The Power of Friendship
I attended a funeral this past weekend honoring the life of a woman named Betsy. She is the mother of a dear friend of mine. I knew it would be sad, as funerals always are. What I didn’t know is how powerful it would be. I left energized with a feeling of optimism, and the urge to not only tell the people in my life how much I love them, but to cherish my beloved friendships. Everyone at the funeral was handed a gift- a gentle reminder that in the end of our lives- kindness, love, and friendship prevail.
Betsy lived her entire life in a way that every single person she met felt connected to her. She had nine people eulogize her, (NINE!) and I have a feeling that list could’ve be been a lot longer too. Each person thought of her as their best friend. One of the people who spoke toward’s the end of the service was President Bill Clinton. (Crazy, right?) Hilary Clinton and Betsy were childhood best friends, and their friendship only grew through every stage of their life. At the end of President Clinton’s eulogy he said, ‘I don’t think I’m alone in feeling this. Every person in this room feels better now than they did when they walked in this room.’ And it couldn’t be more true. Even at her own funeral, Betsy had a way of making an impact on people. Now THAT is a life well lived.

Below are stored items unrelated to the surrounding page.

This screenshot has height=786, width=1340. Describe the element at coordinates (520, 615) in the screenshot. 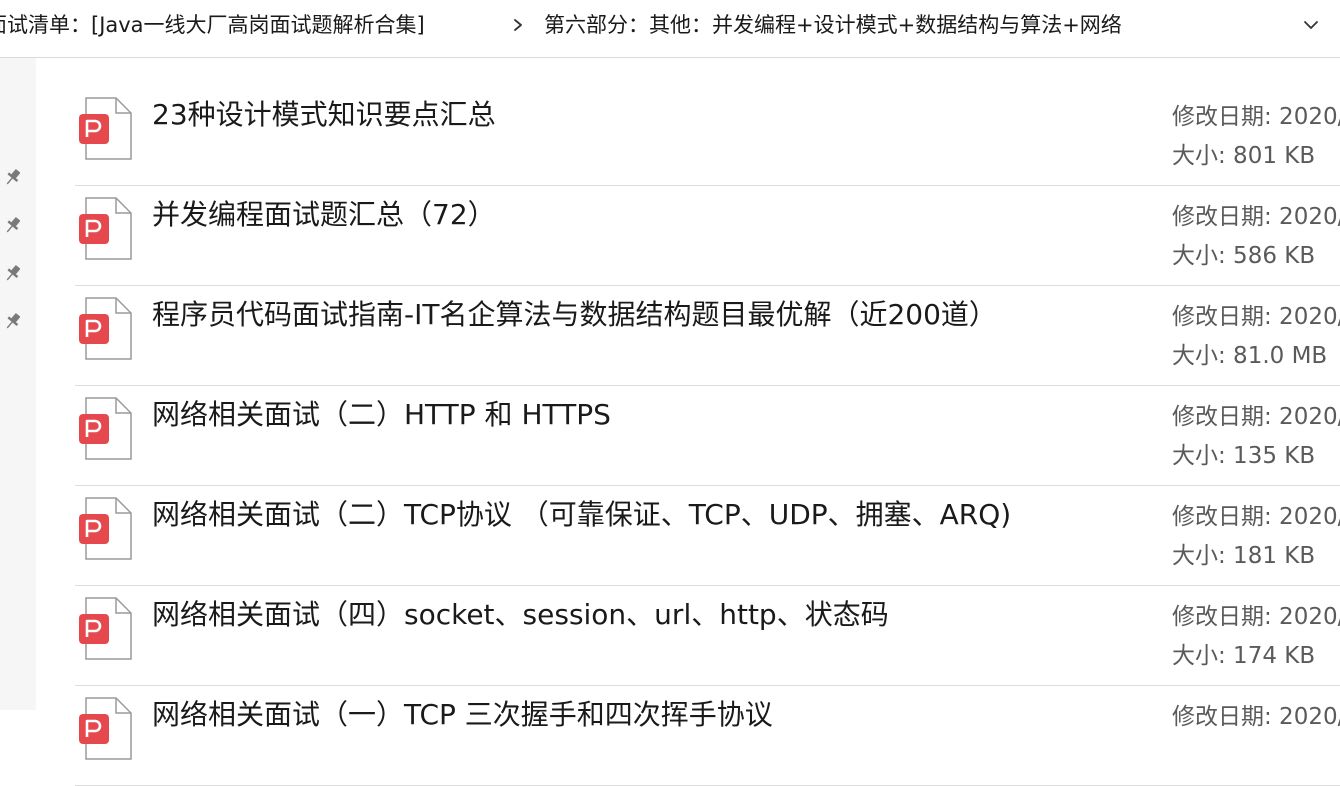

I see `file-name: 网络相关面试（四）socket、session、url、http、状态码` at that location.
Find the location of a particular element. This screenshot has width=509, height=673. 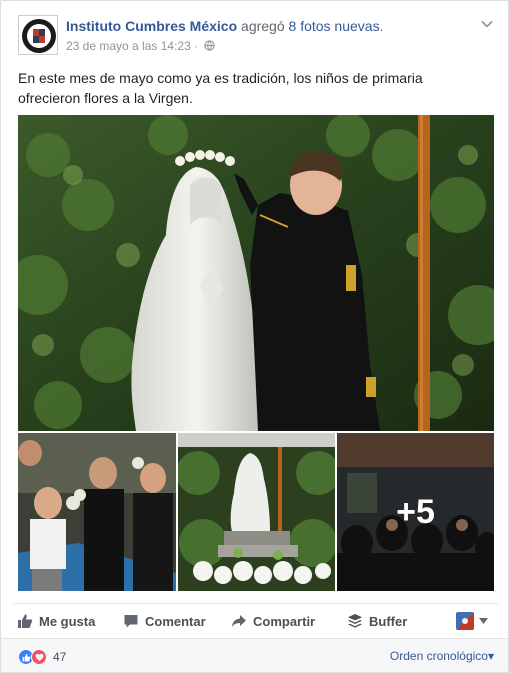

photos-link: 8 fotos nuevas is located at coordinates (334, 26).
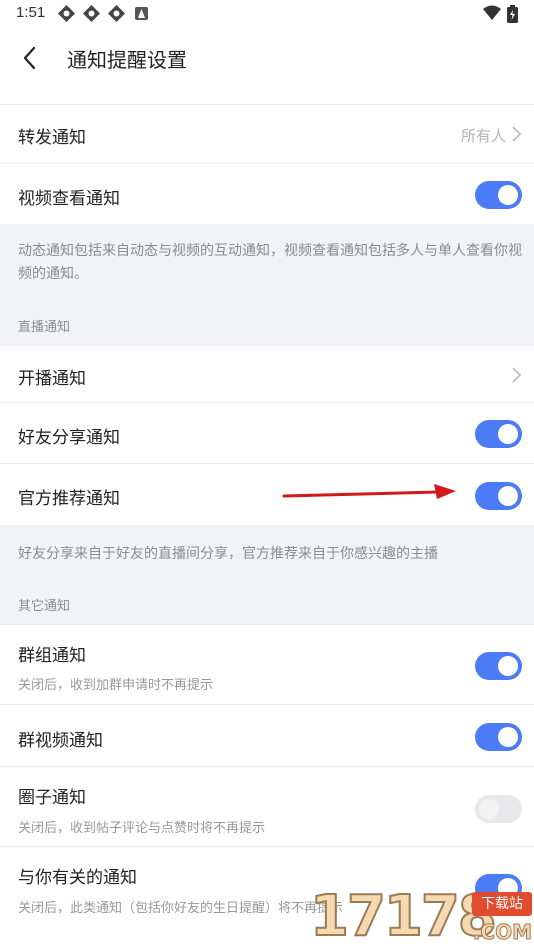 The width and height of the screenshot is (534, 950). What do you see at coordinates (404, 916) in the screenshot?
I see `watermark-digits: 17178` at bounding box center [404, 916].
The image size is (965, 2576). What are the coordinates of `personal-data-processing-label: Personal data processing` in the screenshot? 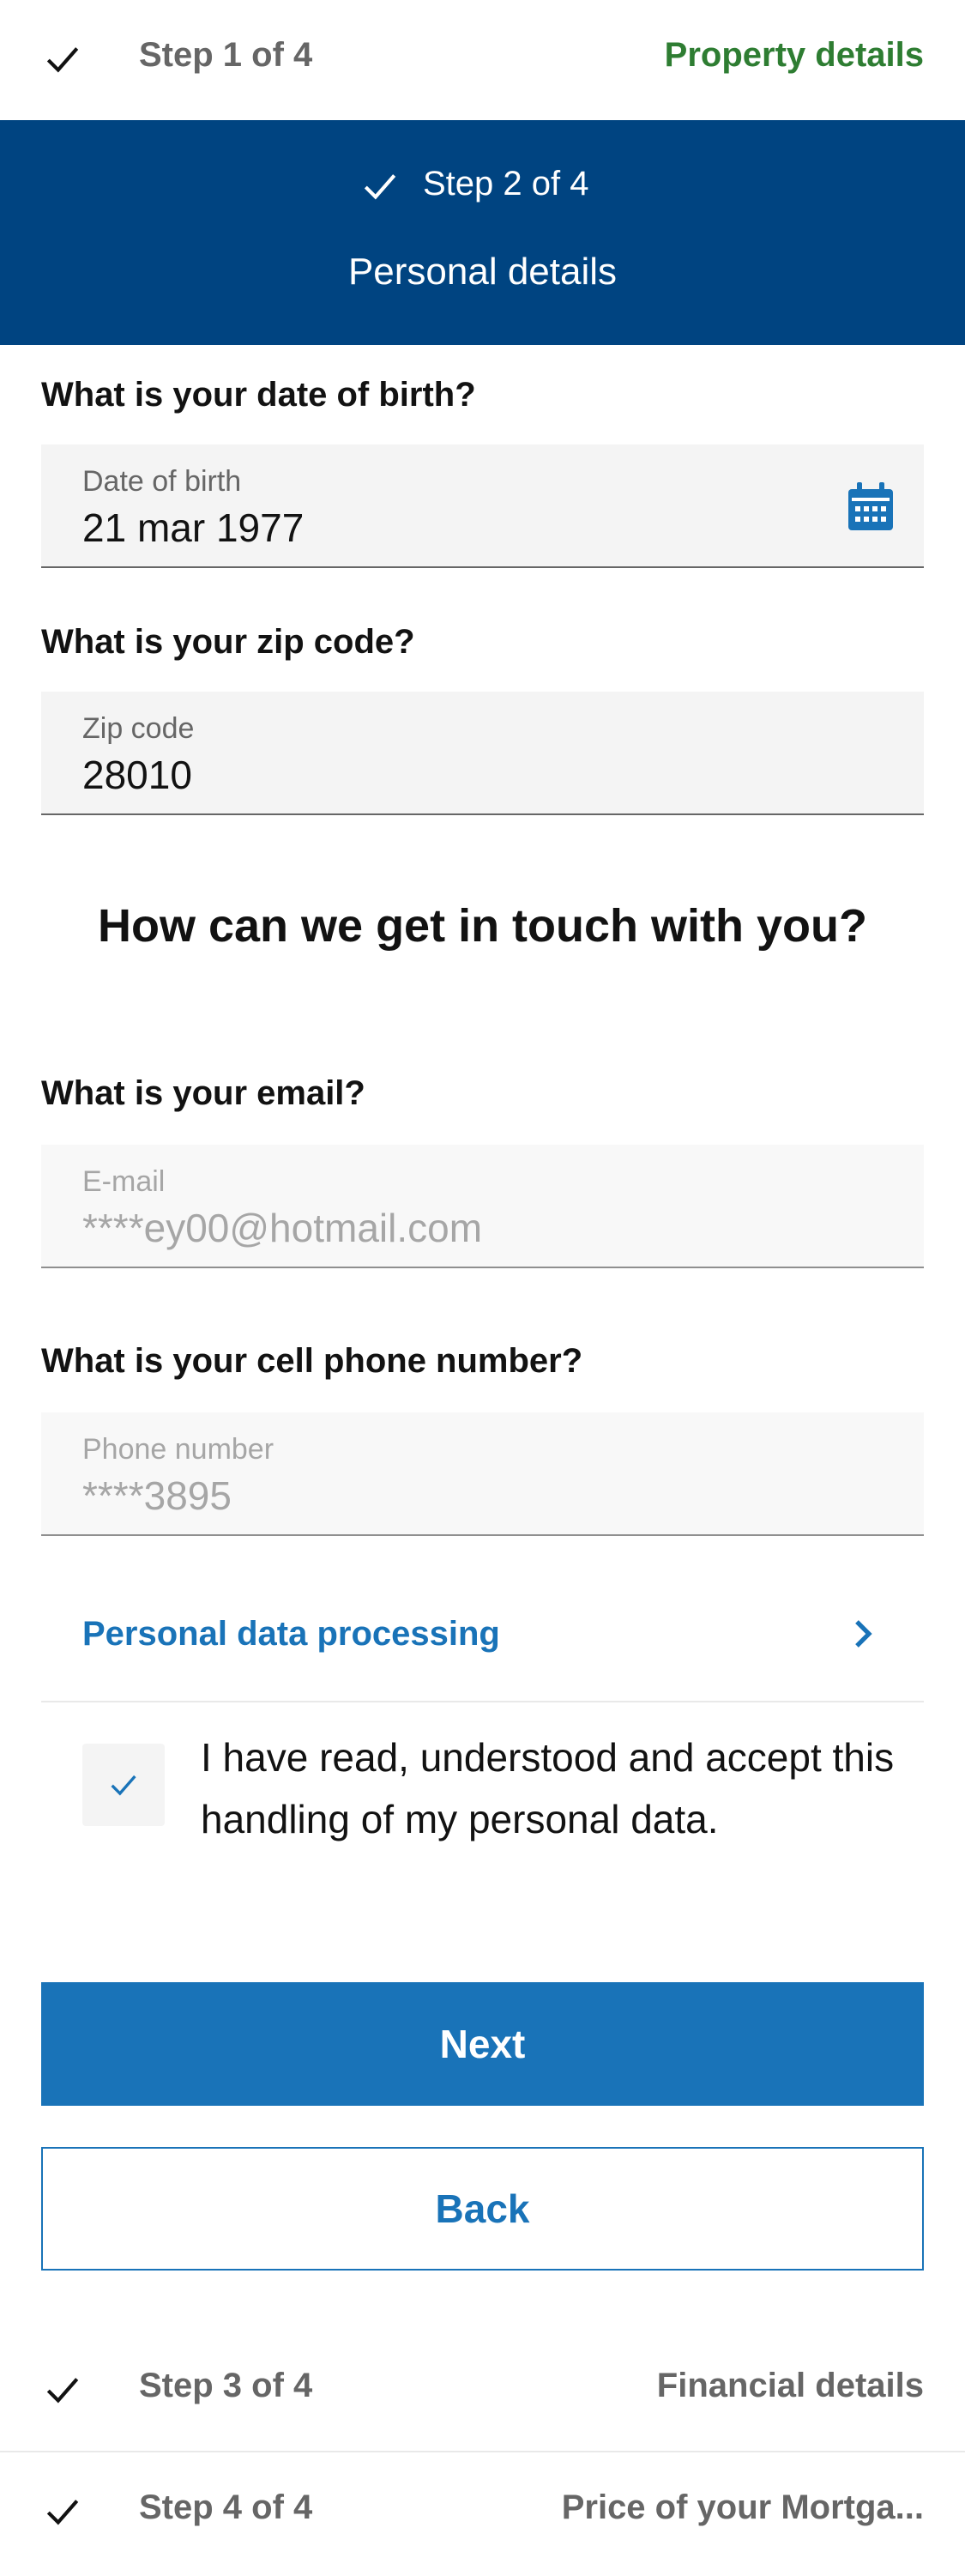 It's located at (291, 1634).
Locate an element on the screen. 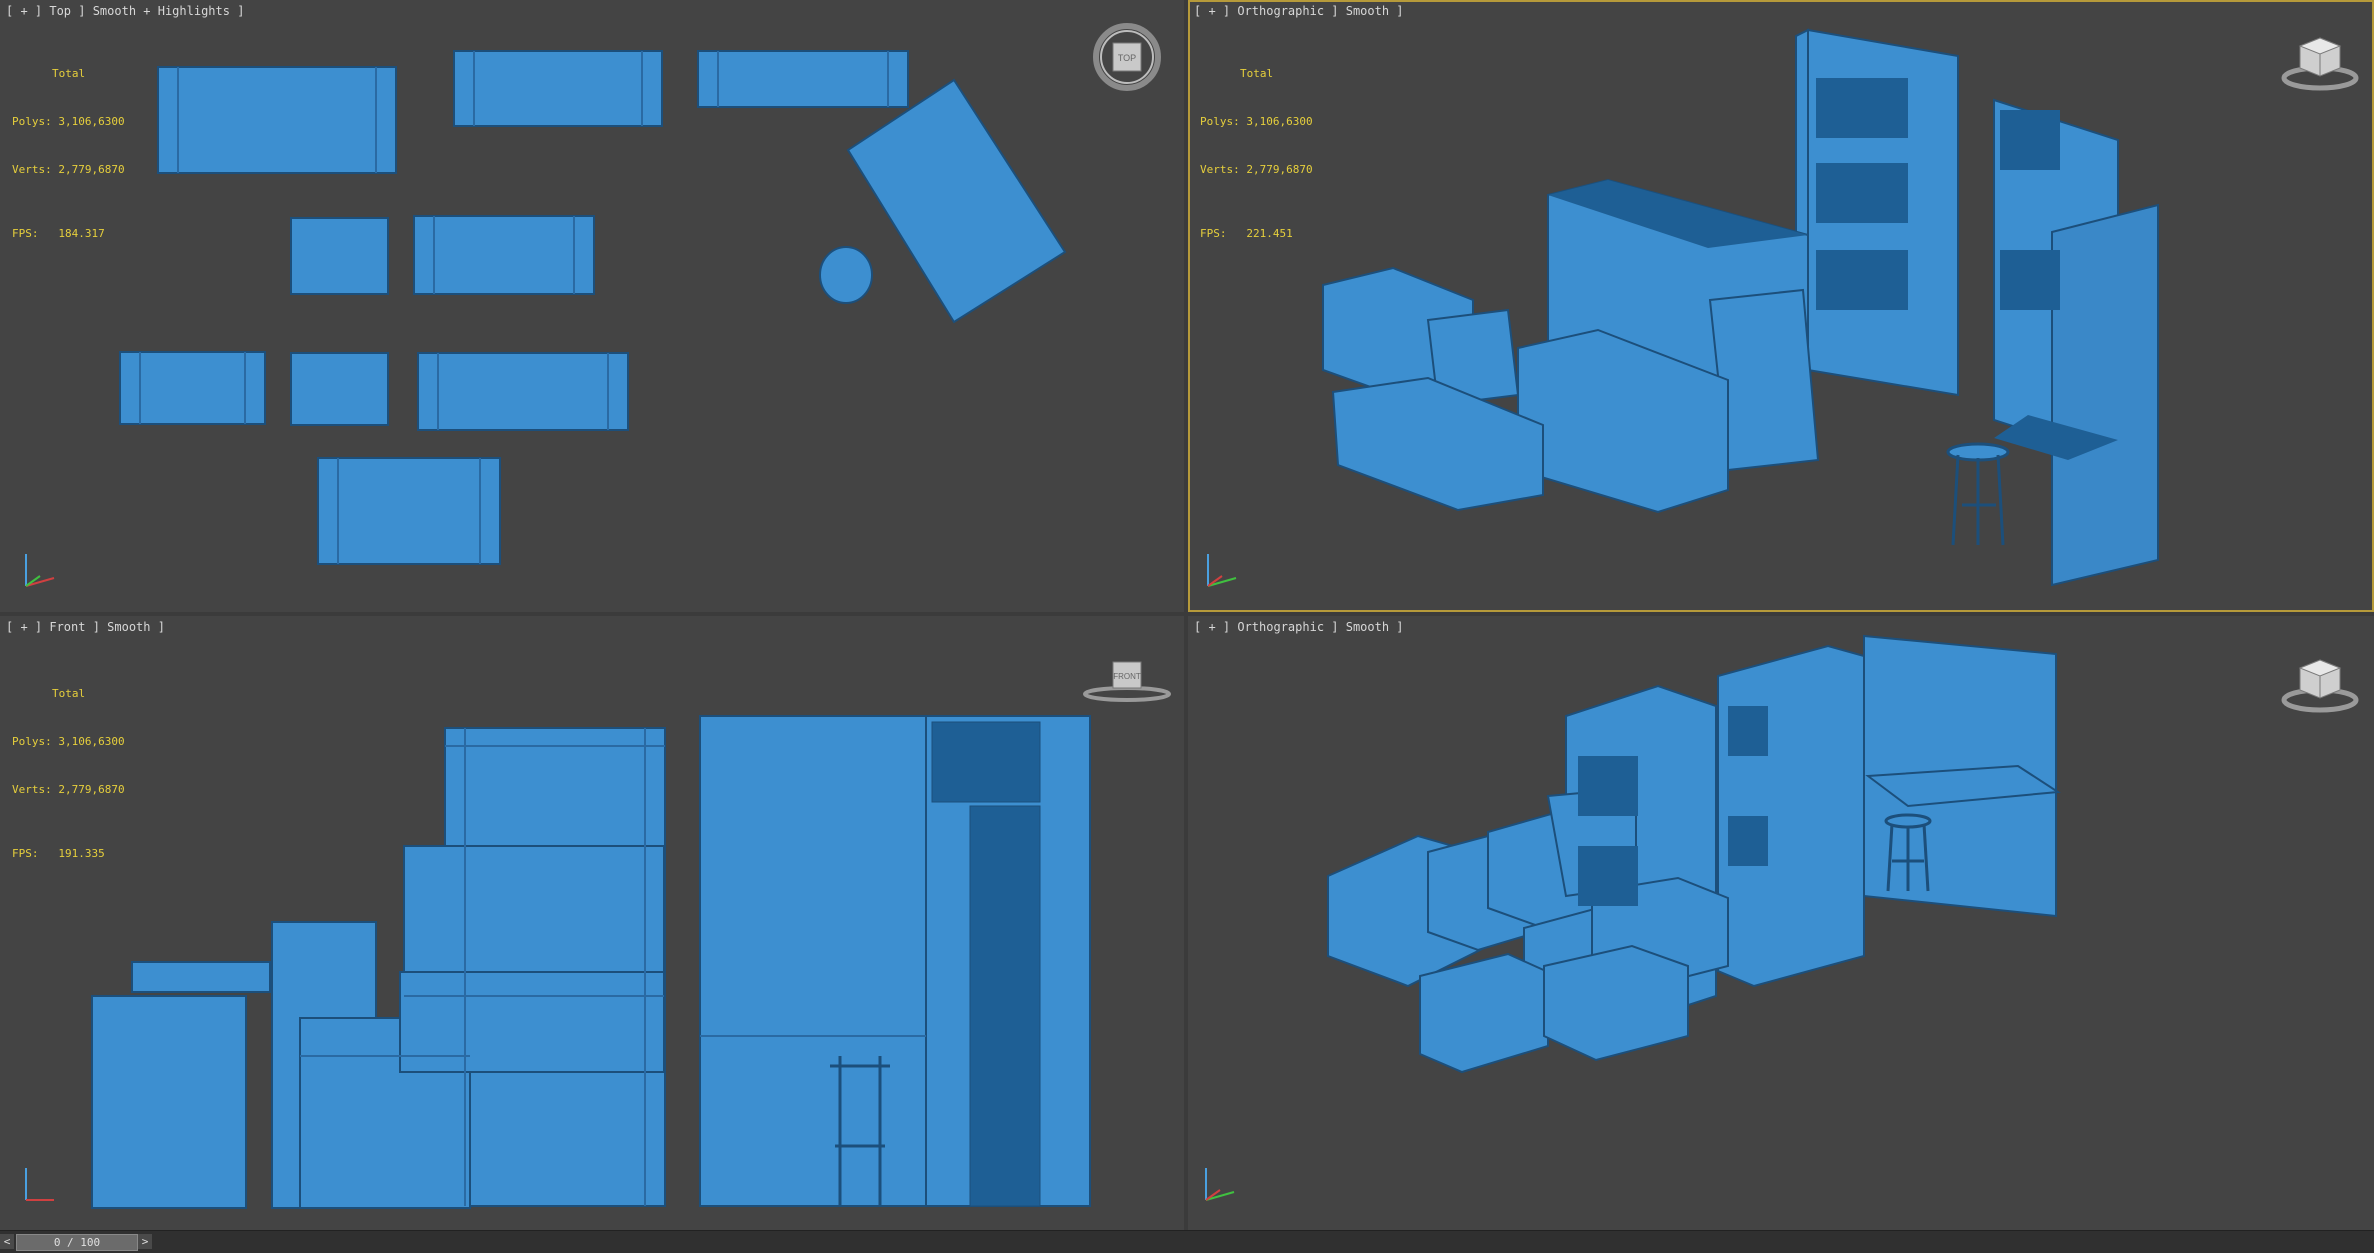 The height and width of the screenshot is (1253, 2374). viewcube-icon: FRONT is located at coordinates (1127, 679).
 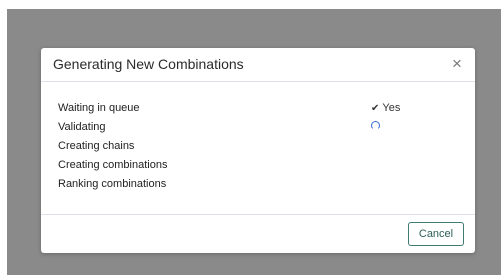 I want to click on dialog-title: Generating New Combinations, so click(x=148, y=64).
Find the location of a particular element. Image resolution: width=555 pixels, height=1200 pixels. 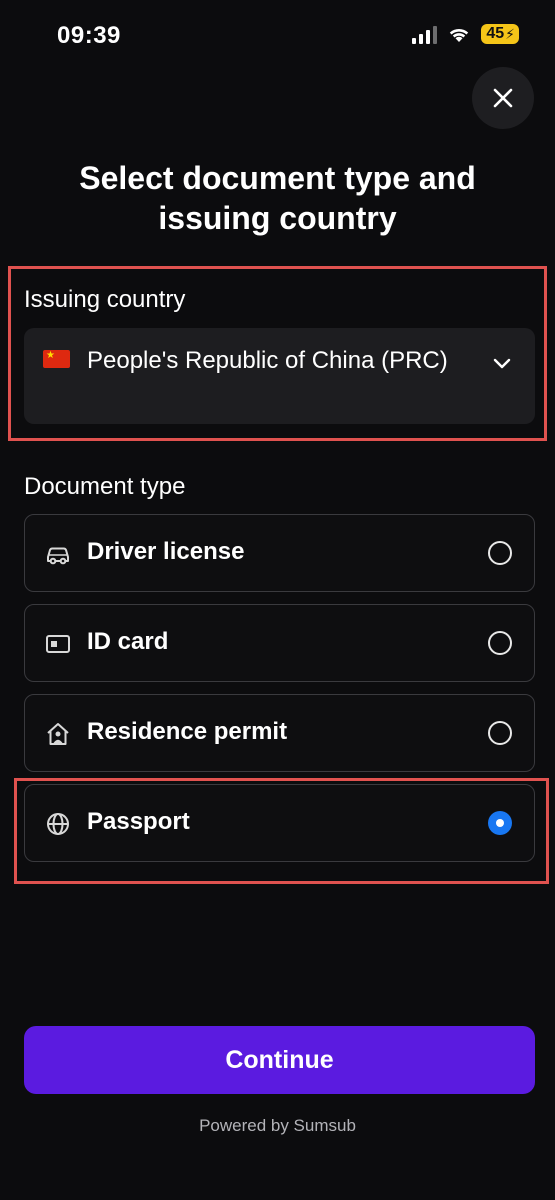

It made me think about my friendships, and how I cherish each of them and what the common threads in each of these friendships are. I realized it’s vulnerability, showing up, and of course laughter. I am lucky to have a few best friends who do this for me. My kids will ask, ‘Mom, who is your best friend?’ And, I feel grateful to have a handful of friendships in my life that I can consider more than one person my best friend.
Vulnerability is key. When we can let our guard down and just be ourselves is when the ‘real’ happens. It’s when we can talk with out the fear of being judged, say what’s on our mind, and in our hearts. It’s to these people we can tell our deepest secrets, failures, and our fears. My dearest friends have seen me at my worst, and they still love me unconditionally.
These women show up for me. They are ALWAYS there when I need them, and I only hope I do the same for them. The beautiful part of these friendships is always picking up where we left off. We can cut through the small talk and always get right to the point. My best friends always have a way of saying the thing that makes me feel better.
Laughter is the key to everything right? The medicine. When we can laugh at ourselves and each other, it’s what makes everything okay in the world. I laugh the hardest with my friends.
The service I attended on Saturday was a little nudge. A reminder to slow down, and remember what’s important in life. Because in the end, friendship is everything. So, I want to try and be a damn good friend to my people.